Wenn man nun sagt, die deutsche Regierung habe da gute Dienste geleistet – nun, die besten Dienste, die sie der Türkei und auch dem jungtürkischen System hätte leisten können, hat sie nicht geleistet. Sie hätte ihnen raten sollen, die Reformen, zu der die Türkei durch das Berliner Protokoll verpflichtet war, durchzuführen, ihre Bauern wirklich frei zu machen, wie Bulgarien und Serbien es getan haben. Aber wie konnte das die preußisch-deutsche Junkerdiplomatie! ...

Die Instruktionen, die Herr v. Marschall von Berlin empfing, konnten jedenfalls nicht darauf gehen, den Jungtürken wirklich gute Dienste zu leisten. Was sie ihnen gebracht haben – ich will von den militärischen Dingen gar nicht sprechen —, war ein gewisser Geist, den sie in das türkische Offizierskorps hineingetragen haben, der Geist des ,elejanten Jardeoffiziers’ (Heiterkeit bei den Sozialdemokraten.), der Geist, der sich in diesem Kampfe so außerordentlich verderblich für die türkische Armee erwiesen hat. Man spricht davon, daß Leichen von Offizieren in Lackschuhen usw. gefunden wurden. Die Überhebung über die Masse des Volkes, über die Masse der Soldaten vor allen Dingen, dieses Rauskehren des Offiziers, dieses Von-oben-runter-Befehlen hat das Vertrauensverhältnis in der türkischen Armee in der Wurzel zerstört, und so begreift sich denn auch, daß dieser Geist mit dazu beigetragen hat, die innere Auflösung der türkischen Armee herbeizuführen.

### [BEREITGESTELLTES MATERIAL]
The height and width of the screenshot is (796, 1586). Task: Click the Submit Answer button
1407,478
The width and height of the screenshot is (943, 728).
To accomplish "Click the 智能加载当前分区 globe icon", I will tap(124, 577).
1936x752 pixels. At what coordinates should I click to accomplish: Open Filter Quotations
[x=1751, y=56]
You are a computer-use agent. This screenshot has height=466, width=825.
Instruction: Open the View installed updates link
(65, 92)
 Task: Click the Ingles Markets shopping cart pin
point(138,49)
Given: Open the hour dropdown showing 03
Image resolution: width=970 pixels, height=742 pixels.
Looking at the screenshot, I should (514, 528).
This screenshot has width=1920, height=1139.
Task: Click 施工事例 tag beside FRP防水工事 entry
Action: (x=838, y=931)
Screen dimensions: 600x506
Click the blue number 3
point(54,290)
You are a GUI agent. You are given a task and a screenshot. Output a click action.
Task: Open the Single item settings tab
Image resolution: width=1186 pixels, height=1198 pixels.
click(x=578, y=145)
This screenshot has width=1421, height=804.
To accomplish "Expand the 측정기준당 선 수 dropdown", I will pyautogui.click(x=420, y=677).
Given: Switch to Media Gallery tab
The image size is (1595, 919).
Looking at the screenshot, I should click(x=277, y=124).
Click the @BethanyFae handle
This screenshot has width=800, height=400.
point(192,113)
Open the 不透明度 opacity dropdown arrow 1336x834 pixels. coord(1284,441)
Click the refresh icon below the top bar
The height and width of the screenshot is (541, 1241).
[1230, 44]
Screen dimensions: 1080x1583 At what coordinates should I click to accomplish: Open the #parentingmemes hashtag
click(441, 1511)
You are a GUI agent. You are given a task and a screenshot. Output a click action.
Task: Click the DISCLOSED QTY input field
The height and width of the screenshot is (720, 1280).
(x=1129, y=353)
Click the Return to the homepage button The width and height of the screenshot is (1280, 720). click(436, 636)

### [WAS ZU TUN IST]
Fasse den Absatz des Textauszugs, der mit „Die Instruktionen, die Herr v. Marschall“ beginnt, als kurze Stichpunktliste zusammen und behalte dabei seine wichtigsten Aussagen.

### [ERGEBNIS]
- Die Instruktionen, die Herr v. Marschall aus Berlin erhielt, zielten nicht darauf, den Jungtürken wirklich gute Dienste zu leisten.
- Abgesehen von militärischen Dingen brachten sie einen bestimmten Geist in das türkische Offizierskorps, den Geist des „elejanten Jardeoffiziers“.
- Dieser Geist erwies sich im Kampf als äußerst verderblich für die türkische Armee. Es heißt, man habe Leichen von Offizieren in Lackschuhen gefunden.
- Die Überhebung der Offiziere über Volk und Soldaten und das Befehlen von oben herab zerstörten das Vertrauensverhältnis in der Armee von Grund auf.
- Damit trug dieser Geist zur inneren Auflösung der türkischen Armee bei.